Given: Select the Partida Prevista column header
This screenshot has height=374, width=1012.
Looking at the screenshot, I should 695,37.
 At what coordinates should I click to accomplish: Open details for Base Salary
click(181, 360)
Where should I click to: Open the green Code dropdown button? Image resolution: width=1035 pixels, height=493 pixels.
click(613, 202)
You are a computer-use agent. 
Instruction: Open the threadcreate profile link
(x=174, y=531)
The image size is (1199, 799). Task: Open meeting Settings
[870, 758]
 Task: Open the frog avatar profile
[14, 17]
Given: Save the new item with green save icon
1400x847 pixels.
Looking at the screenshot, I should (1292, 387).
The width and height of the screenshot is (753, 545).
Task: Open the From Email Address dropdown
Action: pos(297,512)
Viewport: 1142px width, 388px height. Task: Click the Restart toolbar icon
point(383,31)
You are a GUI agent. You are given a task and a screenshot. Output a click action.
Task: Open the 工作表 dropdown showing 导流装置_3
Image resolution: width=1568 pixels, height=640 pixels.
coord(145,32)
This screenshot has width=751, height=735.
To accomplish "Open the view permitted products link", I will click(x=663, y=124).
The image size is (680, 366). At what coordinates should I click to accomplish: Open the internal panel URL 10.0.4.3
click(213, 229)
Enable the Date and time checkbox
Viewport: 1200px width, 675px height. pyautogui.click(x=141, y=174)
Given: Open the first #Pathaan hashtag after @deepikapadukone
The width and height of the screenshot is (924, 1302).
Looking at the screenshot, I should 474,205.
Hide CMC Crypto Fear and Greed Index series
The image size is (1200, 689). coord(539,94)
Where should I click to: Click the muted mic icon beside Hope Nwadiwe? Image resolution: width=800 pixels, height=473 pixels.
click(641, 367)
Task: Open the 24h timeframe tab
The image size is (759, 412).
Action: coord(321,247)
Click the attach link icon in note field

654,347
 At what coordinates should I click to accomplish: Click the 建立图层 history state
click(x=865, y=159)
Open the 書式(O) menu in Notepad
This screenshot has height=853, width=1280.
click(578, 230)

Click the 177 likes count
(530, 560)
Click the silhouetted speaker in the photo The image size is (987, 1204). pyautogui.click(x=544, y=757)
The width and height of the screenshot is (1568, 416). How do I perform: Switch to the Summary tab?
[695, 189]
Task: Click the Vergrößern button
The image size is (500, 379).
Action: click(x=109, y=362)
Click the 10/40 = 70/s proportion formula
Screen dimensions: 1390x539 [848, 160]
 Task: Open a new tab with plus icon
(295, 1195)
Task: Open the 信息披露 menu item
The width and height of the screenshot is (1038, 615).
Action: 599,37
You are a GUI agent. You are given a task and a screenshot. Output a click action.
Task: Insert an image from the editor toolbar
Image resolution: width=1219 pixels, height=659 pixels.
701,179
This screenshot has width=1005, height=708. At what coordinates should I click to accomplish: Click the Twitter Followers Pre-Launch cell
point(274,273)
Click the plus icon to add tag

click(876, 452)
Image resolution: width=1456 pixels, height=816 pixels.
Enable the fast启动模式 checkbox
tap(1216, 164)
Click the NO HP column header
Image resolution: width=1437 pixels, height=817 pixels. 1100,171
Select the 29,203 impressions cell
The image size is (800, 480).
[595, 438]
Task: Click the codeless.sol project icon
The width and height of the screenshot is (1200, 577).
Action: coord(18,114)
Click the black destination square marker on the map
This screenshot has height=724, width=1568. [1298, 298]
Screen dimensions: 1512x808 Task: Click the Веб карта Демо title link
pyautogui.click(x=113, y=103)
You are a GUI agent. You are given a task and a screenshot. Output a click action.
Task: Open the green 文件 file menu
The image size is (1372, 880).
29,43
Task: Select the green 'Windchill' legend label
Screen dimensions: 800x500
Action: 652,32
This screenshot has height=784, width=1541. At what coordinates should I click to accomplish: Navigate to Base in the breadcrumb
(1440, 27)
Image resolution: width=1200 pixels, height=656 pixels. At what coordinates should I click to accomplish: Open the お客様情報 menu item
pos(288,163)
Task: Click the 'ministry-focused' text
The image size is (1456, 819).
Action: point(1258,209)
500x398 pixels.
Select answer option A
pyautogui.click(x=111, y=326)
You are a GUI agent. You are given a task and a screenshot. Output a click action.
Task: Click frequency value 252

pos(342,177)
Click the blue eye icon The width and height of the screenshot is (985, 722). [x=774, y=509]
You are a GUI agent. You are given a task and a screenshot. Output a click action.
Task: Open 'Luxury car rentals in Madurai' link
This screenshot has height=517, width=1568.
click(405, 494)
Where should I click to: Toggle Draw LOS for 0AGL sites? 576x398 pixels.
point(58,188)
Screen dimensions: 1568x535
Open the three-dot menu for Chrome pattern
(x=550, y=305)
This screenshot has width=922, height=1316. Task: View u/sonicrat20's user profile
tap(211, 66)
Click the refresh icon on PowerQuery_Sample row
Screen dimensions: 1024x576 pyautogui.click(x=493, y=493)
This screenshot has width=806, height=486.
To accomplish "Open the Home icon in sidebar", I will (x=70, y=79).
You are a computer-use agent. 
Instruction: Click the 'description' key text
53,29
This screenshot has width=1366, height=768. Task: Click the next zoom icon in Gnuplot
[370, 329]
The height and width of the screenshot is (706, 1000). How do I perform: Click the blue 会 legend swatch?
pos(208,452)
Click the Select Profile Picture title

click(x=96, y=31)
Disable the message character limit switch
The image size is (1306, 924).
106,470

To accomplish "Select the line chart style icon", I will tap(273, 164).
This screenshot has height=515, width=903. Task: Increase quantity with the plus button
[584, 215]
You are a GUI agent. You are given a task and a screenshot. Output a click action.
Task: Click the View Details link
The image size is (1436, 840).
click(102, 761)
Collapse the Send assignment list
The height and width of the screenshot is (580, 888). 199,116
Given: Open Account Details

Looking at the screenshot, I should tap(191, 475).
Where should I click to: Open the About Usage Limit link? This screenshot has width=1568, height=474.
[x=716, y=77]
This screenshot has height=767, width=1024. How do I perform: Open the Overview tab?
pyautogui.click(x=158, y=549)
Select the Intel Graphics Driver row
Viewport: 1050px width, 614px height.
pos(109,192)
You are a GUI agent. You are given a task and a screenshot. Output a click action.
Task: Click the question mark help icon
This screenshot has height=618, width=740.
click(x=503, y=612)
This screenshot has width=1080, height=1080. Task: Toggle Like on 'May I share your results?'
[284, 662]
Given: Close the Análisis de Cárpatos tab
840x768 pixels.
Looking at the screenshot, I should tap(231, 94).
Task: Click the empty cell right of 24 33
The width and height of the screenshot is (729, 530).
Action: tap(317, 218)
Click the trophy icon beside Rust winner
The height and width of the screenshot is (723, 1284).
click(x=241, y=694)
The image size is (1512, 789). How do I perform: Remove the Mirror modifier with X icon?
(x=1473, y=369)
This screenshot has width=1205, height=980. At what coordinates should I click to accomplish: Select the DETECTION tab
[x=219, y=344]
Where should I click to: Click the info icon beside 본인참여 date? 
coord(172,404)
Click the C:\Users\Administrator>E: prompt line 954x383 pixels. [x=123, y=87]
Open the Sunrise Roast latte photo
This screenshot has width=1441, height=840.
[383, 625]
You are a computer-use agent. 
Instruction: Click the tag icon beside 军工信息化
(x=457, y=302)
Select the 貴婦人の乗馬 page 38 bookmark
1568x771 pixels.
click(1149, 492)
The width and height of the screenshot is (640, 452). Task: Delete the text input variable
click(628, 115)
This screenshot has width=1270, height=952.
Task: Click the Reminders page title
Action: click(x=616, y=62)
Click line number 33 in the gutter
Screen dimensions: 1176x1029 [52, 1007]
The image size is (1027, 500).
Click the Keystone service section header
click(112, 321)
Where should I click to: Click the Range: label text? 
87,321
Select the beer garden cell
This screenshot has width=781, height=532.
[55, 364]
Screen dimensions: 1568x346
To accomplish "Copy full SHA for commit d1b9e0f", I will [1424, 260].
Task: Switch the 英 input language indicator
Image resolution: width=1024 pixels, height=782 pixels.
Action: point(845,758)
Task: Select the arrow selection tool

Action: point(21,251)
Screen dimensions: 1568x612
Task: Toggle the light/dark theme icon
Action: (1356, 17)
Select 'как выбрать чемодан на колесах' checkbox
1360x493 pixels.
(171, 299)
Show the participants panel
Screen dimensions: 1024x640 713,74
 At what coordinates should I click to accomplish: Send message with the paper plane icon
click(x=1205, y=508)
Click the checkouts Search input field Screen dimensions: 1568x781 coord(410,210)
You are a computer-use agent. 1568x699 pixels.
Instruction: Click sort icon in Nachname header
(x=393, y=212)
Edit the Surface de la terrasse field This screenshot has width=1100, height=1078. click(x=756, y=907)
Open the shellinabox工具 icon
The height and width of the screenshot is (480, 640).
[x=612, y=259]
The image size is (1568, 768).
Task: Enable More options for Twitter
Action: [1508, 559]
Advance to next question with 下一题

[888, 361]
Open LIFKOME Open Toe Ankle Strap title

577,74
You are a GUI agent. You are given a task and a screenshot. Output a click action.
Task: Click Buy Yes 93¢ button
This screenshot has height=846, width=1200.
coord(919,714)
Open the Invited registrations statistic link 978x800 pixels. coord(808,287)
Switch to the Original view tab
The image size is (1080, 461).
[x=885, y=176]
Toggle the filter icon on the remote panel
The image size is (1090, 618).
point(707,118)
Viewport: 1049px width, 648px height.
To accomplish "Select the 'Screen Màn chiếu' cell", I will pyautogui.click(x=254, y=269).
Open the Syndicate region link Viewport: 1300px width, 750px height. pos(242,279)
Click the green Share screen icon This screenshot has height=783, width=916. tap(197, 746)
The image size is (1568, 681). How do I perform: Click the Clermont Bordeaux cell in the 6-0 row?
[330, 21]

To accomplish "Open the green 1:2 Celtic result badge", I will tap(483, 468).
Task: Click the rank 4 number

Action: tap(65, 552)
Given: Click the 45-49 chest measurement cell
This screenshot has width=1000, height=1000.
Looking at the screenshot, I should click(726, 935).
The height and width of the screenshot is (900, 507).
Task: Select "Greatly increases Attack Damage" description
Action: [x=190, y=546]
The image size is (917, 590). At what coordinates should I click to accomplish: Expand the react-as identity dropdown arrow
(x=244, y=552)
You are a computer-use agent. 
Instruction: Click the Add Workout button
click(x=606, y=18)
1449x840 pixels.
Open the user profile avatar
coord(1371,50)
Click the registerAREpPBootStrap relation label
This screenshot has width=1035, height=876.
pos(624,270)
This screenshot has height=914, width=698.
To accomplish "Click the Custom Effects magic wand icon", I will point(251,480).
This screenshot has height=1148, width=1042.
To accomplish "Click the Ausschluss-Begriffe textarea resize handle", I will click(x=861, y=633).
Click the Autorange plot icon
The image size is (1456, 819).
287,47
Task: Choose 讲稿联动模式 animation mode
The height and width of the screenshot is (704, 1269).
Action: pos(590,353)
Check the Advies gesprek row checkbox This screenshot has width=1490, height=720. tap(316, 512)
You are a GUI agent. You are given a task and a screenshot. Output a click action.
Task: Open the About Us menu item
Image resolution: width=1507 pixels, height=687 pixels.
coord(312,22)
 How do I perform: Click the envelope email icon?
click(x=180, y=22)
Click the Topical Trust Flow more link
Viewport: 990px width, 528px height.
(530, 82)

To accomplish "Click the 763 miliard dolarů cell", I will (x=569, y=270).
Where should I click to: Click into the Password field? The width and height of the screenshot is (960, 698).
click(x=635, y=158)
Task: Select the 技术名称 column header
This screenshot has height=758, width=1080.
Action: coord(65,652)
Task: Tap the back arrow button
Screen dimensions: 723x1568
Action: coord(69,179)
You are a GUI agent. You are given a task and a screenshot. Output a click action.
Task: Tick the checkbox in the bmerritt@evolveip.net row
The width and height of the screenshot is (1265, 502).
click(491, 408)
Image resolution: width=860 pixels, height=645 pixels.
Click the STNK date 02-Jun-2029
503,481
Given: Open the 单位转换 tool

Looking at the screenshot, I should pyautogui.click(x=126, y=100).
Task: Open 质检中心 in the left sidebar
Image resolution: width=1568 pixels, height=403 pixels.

§ Task
Write out exactly the lines from the start of the material through the line with "Given: Save the new item with green save icon". No other output is expected.

§ Reply
Given: Select the Partida Prevista column header
This screenshot has height=374, width=1012.
Looking at the screenshot, I should 695,37.
 At what coordinates should I click to accomplish: Open details for Base Salary
click(181, 360)
Where should I click to: Open the green Code dropdown button? Image resolution: width=1035 pixels, height=493 pixels.
click(613, 202)
You are a computer-use agent. 
Instruction: Open the threadcreate profile link
(x=174, y=531)
The image size is (1199, 799). Task: Open meeting Settings
[870, 758]
 Task: Open the frog avatar profile
[14, 17]
Given: Save the new item with green save icon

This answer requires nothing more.